1881: Christmas in Bozeman

Christmas brought a little life into the small town, where celebration was usually rare. On Christmas Day we drove to the farm where we ate lunch. Mrs. Gottschalk gave me a nice silken scarf as a present, which made me very happy. In this country, such scarfs replace collars and ties. No man wears button-down shirts or even collar and cufflinks. A woolen shirt with a woolen or a silken scarf make up the underclothing of the hillbilly. Even on the second day of Christmas (Dec, 26) when we went to the Christmas Ball in the large Ballroom at the Spieth’ Brewery, only a small amount of the guests was dressed in a white shirt – a piece of clothing which they rescued from an former life in the city. Some men wear poorly ironed shirts with tattered sleeves. That indicates the end of this piece of clothing which reminds one of ‘civilization’. It soon will be replaced by a woolen shirt of the hillbilly.

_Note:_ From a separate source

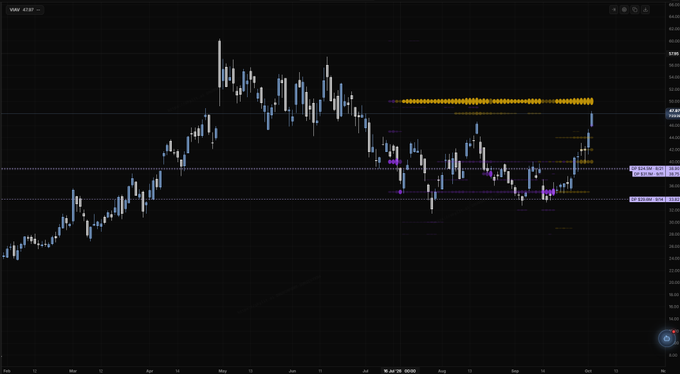Viewport: 680px width, 374px height.
Task: Click the download chart icon
Action: [645, 10]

As a result of one of the letters I received from Barmen, in which a soon return of mine was asked for in order to partake in leading my father’s business, I have my brother sign and notarize an affidavit so that I can represent his interests back home.

On December 29, a pastor from Helena reads a mass at the Kopp’s house. That is only how I find out that Kopp is a Catholic. At this occasion I’m being invited to find out about some secrets and establishments of the Catholic church: I receive the order to make sacramental bread! For a free-thinking Protestant like me, this is an awkward task which I soon dispose of as good as I possibly can. Wheat flour is mixed well with some water. Then the mash is pressed between two hot flat-irons which are coated with white wax. Thereupon, after I had formed round cookies with the help of a water glass, I deliver those to the pastor. The ‘sacred addition’ by the pastor raised the rather little value of the cookies to the lofty status of sacramental bread.

After I had proved my skills as a baker, later in the day I would fill the position as a water carrier. In the course of the afternoon a young girl came – in this country a rare appearance – from the neighborhood in order to get water from the well that was located in our courtyard; in the frosty cold the well at her house froze up. Since the girl was first of all not a maid and secondly looking very pretty, I could not let her carry the water buckets by herself. However, I did her the service with great pleasure. For the next eight days this was required two to three times a day. During that time, I was able to meet the married sister, Mrs. Barker as well. She now came to visit the Kopp’s. Was she curious to find out about the water carrier? After I had walked her back home I find out that her husband is my lodge brother. That fact cemented the already existing friendship. When I get to the house with the two water buckets, the pretty girls always thanked me with the words: “I’m ever so obliged to you”. Then after one week I received notice that my water carrying services were not required anymore. What a pity! It was so enjoyable!